Solution Design for SAAS Digital Product

The Team
1 UX Designer (Me)
1 UX Researcher
1 UX Writer
1 Product Manager
3 Engineers

Company
Google

Contract Duration
1 year

My Role

  • Connected with cross-functional team members and UXR 
    to determine the most prominent user education pain points

  • Designed Solutions to alleviate these pain points

  • Collaborated with UX writer to articulate complex in
    tool education

Background

What is a Keyword Planner? A Google Ads tool that helps you generate and forecast the best keywords to maximize your ad campaign.

The Problem

Keyword Planner has been around for nearly a decade and has over 700K users monthly. But with all the recent UI changes even seasoned users have some confusion over fully grasping the complexities of the tool.

Say I want my product ad to run on relevant searches...

Arrows pointing to Dove Men +Care Face Wash with description "Run this ad when someone types these searches. Arrows pointing to Google search of "men's face wash".

Keyword Planner helps me find effective keywords for my campaign

UX Research

User Feedback

According to research conducted by the UXR department, users were struggling to understand the depth of all Keyword Planner is capable of. Existing in tool help was not clear.

Quote boxes "There should be Youtube video instructions" and "A small tutorial or example flash video of how to apply and where to apply these keywords for new users."

Finding the Pain Points

In collaboration with UXR and the technical support departments, we identified 6 main pain points based off customer satisfaction and technical support reports.

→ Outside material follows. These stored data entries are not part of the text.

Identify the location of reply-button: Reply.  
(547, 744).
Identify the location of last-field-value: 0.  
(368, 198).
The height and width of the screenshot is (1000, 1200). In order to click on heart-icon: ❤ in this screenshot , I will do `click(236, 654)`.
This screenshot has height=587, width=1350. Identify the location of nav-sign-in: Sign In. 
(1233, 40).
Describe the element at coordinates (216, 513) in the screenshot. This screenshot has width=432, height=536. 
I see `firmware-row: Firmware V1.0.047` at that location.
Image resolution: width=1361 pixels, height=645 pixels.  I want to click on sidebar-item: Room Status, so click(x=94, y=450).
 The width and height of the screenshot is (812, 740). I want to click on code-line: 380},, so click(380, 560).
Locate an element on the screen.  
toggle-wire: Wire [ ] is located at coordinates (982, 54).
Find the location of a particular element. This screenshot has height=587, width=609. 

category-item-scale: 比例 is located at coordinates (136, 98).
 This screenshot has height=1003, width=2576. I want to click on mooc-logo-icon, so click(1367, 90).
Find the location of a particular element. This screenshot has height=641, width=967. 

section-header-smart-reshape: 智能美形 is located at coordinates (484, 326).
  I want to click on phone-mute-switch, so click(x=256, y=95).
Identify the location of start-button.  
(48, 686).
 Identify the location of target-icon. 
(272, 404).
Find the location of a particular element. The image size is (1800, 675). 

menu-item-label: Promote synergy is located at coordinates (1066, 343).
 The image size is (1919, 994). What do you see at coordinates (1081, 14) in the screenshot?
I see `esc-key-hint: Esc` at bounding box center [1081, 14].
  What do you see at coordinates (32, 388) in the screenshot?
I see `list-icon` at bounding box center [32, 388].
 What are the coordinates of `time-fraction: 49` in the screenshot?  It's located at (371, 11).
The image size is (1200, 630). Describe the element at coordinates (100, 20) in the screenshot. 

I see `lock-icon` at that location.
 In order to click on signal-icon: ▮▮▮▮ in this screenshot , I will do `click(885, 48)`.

6 pain points including 1- Understanding Eligibility 2-Translating metric 3-Confusion around Search by website 4-Trusting campaign changes 5-Understanding plan creation 6- Understanding how to save a plan

For the purpose of this case study we'll only be focusing on Pain Point #1 which makes up  36% of annual technical support tickets.

Pie piece graphic depicting the first pain point - "Understanding Eligibility" accounting for 36% of annual tech support tickets

Objective

Our main objective is to make Keyword Planner more approachable providing various aids at known pain points to broaden understanding. To do this, we’ll need to define the principles for which we’ll aim to design around.

Content must be relevant. Users percive tool as smart.

UI must be “user aware”. Content should not appear spammy, generic or noisy. Remobe or reconsider if so.

UX lends clarity and transparency. Aid in growing user trust.

Provide enough granularity w/o provoking user confusion. Build content & context within tool if possible.

Content must be scaleable. Make future rollouts easier.

Solutions should be easy to implement and upkeep across ongoing feature rollouts.

Let’s take a closer look at our 1st pain point CUJ (critical user journey):

  1. Keyword Eligibility

Visual of a user typing in "kids facewash" into the Keyword Planner search field for Keyword Planner and an error message states "all keywords were removed, try a different keyword." Question marks arise around this error message.

Question

Why were “All keywords removed?”

Answer

Because all keywords related to children are flagged as “sensitive”

An Expensive Problem

Because keyword eligibility accounts for 36% of help tickets annually, time and money are being wasted to resolve thousands redundant occurrences.

The Challenge

  • Because users with ill intent have tried to explore Keyword Planner, the tool over flags sensitive keywords

  • Until now, the team has chosen to keep the error message language vague but it’s leaving honest users incredibly confused

  • Copy related solutions call for collaboration with a UX writer

  • Updating this text required approval from Google’s Public Relations team

Working With a UX Writer

In a working doc, the UX writer and I tracked all original and proposed text. My rough passes were reviewed and re-written by the UX writer. Scheduled check-ins to review and collaborate

Action Steps to the Solution

  • Clarify why the user’s keyword(s) did not work

  • Provide insight as to what else might work

  • Place the resources easily within reach when the error message is received

Visual with label: "Solution #1 Clarify text and add 'Learn more' link to the flagged message." Updated UI shows the error message now reads "One of more keywords may be sensitive. try a different keyword or URL." There is also a "Learn more" link.
Visual with label: "Solution #2 'Learn more' link pulls up a quick help further explanation." Updated UI shows a panel of quick help resources with a more thorough explantion.

Final Solution

After many iterations and cross-functional reviews, our final solution successfully clarified the user’s confusion over keyword eligibility, resulting in an estimated 45% decrease in annual help tickets generated for this pain point and an estimated $100,000 saved for help desk resources.